→ Data under study
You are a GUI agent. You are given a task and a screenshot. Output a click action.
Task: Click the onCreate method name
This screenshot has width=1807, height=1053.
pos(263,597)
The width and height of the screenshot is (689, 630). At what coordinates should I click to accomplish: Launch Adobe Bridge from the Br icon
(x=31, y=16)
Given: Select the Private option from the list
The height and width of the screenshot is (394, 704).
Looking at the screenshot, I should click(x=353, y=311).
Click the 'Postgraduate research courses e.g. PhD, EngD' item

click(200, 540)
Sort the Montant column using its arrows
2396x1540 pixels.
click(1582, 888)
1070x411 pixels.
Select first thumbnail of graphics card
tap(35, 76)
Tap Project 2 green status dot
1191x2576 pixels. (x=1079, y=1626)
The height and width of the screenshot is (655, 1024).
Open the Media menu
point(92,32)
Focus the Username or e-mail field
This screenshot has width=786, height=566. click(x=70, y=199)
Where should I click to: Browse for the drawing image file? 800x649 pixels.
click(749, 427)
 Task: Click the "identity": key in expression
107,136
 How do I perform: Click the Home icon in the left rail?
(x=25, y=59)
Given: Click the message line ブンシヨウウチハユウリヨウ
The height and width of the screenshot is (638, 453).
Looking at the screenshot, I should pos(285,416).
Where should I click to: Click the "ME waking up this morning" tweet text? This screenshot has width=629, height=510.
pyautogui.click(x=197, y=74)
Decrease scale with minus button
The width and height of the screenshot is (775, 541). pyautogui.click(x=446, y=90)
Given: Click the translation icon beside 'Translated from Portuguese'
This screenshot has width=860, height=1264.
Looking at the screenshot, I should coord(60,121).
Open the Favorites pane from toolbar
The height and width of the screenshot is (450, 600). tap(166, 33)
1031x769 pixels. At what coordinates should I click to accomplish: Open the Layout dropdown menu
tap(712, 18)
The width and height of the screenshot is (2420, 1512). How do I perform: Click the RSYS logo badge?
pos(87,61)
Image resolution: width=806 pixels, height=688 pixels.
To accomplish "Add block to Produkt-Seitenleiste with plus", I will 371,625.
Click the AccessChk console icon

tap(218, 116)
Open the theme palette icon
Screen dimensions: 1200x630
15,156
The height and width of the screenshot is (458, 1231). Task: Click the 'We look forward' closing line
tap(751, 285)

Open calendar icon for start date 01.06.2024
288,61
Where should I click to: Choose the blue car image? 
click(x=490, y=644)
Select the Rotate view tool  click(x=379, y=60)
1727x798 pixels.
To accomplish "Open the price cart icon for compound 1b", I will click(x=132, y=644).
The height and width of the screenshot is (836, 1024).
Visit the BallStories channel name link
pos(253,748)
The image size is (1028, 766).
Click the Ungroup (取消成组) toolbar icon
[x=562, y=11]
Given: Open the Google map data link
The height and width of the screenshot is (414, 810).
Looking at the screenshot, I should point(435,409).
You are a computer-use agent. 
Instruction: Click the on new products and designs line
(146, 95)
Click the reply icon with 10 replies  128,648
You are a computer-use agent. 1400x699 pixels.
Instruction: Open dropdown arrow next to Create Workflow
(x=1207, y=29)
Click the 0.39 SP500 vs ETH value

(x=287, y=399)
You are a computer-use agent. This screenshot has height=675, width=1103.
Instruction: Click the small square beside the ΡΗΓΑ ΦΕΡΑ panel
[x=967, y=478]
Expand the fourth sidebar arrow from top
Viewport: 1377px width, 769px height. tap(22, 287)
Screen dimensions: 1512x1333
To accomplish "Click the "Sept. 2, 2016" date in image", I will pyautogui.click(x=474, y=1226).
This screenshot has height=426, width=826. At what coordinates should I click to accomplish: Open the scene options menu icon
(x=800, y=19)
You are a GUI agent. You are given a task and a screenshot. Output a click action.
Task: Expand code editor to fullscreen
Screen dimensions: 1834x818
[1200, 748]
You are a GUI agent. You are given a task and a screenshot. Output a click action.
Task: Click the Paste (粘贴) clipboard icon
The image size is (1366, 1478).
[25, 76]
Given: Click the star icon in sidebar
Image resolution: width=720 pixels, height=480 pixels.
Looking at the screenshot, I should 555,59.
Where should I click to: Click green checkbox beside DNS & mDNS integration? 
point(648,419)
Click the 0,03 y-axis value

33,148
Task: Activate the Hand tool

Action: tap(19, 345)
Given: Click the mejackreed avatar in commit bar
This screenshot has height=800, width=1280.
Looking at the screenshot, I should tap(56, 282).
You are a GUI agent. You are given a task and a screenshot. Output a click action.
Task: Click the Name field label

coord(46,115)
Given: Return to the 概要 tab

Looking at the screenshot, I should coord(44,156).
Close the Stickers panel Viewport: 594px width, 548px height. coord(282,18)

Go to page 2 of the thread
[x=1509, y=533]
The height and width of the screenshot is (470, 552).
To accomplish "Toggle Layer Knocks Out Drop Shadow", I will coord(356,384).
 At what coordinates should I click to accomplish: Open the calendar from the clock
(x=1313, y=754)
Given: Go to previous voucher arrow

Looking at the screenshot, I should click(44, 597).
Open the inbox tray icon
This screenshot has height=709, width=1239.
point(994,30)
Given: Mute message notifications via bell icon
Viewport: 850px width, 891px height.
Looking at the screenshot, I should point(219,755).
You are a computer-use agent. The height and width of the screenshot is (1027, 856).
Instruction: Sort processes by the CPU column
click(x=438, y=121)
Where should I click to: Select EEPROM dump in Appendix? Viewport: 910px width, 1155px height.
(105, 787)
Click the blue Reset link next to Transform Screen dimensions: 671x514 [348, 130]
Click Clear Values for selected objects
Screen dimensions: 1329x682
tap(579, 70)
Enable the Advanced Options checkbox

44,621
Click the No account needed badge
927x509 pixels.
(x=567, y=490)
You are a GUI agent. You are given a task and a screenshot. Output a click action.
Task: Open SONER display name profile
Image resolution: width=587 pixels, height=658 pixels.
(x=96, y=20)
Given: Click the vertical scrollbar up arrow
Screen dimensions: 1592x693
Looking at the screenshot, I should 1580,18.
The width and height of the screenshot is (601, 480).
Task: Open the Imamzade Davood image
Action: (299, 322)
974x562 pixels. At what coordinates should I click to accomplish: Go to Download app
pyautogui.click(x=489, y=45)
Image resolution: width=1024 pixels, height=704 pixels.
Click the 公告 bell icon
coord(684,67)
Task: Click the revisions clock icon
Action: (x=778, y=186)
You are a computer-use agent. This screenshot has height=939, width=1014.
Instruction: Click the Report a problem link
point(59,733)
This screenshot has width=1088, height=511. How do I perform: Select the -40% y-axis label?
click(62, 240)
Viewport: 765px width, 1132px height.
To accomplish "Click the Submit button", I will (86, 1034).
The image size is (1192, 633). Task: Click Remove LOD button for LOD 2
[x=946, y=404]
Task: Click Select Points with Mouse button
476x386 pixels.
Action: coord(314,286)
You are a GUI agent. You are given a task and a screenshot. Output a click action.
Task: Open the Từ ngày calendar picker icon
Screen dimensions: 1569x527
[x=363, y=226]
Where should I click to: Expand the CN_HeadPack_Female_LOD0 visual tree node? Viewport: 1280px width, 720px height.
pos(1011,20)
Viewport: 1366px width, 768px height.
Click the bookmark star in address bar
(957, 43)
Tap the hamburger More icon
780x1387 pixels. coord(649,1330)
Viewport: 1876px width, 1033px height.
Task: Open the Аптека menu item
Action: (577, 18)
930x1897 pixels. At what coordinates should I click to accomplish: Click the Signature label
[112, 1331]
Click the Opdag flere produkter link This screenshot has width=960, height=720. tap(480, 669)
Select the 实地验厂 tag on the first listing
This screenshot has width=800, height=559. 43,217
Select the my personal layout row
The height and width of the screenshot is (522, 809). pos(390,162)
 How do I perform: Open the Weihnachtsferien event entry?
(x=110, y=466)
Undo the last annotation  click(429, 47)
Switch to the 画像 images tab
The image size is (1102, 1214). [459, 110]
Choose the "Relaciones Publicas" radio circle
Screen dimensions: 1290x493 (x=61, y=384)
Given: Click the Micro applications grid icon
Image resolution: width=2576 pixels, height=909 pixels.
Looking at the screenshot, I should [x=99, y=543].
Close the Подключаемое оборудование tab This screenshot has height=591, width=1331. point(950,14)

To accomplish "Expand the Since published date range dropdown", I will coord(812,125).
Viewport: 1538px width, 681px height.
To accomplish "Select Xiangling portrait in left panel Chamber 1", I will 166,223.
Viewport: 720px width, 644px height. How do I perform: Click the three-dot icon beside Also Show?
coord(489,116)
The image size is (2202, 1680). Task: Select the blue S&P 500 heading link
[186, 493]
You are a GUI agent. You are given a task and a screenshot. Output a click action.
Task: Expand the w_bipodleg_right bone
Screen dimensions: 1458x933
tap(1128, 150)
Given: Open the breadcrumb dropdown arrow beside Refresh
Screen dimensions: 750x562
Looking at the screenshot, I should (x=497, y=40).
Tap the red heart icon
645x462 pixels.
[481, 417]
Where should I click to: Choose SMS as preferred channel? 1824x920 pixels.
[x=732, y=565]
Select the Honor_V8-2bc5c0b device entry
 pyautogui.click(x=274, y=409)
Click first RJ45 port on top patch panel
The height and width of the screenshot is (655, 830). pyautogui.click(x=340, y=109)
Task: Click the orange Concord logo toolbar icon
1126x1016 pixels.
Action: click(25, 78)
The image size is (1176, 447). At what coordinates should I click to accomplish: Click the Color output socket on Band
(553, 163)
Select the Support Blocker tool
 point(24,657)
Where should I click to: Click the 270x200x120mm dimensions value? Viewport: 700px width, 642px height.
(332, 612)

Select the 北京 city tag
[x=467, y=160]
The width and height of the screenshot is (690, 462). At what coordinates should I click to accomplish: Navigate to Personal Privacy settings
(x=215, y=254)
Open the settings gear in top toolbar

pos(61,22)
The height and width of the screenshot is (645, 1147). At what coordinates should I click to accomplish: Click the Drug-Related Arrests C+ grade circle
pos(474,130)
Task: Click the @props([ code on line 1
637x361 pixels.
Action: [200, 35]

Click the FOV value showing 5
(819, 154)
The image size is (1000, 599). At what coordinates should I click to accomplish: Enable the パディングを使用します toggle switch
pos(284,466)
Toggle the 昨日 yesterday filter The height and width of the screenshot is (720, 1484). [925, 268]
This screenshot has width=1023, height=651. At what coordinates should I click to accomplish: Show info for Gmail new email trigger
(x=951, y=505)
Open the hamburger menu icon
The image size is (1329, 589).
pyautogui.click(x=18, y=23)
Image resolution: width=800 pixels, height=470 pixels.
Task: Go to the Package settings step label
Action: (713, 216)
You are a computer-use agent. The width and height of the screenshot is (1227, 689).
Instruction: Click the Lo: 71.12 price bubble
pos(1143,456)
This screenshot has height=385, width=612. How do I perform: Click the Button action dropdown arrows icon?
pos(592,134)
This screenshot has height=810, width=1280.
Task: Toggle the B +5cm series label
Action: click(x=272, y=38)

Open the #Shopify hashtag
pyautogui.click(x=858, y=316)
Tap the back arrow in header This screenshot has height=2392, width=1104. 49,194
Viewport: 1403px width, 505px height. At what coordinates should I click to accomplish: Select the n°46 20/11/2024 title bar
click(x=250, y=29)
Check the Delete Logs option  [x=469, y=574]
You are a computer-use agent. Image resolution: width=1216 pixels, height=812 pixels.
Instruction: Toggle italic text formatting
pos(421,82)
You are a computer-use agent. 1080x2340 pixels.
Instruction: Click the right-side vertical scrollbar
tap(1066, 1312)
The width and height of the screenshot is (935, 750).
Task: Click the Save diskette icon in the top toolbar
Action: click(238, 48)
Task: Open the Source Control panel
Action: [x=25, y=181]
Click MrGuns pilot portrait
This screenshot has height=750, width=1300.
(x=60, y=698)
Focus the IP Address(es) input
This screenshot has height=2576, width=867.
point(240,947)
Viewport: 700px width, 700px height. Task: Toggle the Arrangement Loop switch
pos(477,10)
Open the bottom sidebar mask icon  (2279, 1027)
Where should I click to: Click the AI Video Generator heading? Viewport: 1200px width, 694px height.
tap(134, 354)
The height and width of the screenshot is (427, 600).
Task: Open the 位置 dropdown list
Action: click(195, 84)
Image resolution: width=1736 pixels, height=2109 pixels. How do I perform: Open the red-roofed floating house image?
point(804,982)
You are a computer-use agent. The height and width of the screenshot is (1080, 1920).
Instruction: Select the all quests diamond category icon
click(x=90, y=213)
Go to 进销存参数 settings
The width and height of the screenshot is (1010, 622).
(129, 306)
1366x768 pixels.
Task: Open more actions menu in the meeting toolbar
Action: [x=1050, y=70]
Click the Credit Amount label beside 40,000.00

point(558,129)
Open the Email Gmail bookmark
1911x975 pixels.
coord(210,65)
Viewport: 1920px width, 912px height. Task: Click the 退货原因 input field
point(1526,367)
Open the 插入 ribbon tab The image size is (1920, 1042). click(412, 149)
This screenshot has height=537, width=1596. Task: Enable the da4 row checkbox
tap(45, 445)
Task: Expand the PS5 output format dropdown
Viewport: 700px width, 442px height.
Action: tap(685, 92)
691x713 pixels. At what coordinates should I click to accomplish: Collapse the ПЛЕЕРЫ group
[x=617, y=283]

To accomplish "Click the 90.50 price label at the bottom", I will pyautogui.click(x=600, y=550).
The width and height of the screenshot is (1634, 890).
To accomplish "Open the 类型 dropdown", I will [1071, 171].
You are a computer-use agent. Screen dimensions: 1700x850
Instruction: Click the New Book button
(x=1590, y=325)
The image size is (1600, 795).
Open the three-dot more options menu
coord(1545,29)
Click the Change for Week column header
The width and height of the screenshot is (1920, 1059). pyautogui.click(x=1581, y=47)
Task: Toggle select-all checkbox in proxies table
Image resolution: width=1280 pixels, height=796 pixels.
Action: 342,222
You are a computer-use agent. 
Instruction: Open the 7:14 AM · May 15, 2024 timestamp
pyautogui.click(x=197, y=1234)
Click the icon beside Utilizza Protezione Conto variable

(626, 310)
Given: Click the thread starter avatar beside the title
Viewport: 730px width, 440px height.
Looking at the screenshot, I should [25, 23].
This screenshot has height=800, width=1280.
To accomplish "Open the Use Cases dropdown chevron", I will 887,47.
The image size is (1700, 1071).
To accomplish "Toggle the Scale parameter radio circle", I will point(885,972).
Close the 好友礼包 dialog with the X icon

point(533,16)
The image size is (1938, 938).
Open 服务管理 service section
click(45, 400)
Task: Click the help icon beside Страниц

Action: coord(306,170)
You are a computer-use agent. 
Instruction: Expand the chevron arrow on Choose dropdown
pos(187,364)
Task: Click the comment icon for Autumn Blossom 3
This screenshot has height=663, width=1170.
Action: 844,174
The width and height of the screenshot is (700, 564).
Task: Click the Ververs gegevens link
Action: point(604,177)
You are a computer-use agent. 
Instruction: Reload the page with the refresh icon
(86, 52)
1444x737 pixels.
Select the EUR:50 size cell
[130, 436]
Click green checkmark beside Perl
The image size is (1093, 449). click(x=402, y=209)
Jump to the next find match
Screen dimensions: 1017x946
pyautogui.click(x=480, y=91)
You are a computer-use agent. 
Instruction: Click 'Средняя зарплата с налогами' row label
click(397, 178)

→ Assignment
Of all the entries above, retype exactly the lines from the line with "Close the Stickers" to the line with "Given: Mute message", both included, and no others.

→ Solution
Close the Stickers panel Viewport: 594px width, 548px height. coord(282,18)

Go to page 2 of the thread
[x=1509, y=533]
The height and width of the screenshot is (470, 552).
To accomplish "Toggle Layer Knocks Out Drop Shadow", I will coord(356,384).
 At what coordinates should I click to accomplish: Open the calendar from the clock
(x=1313, y=754)
Given: Go to previous voucher arrow

Looking at the screenshot, I should click(44, 597).
Open the inbox tray icon
This screenshot has height=709, width=1239.
point(994,30)
Given: Mute message notifications via bell icon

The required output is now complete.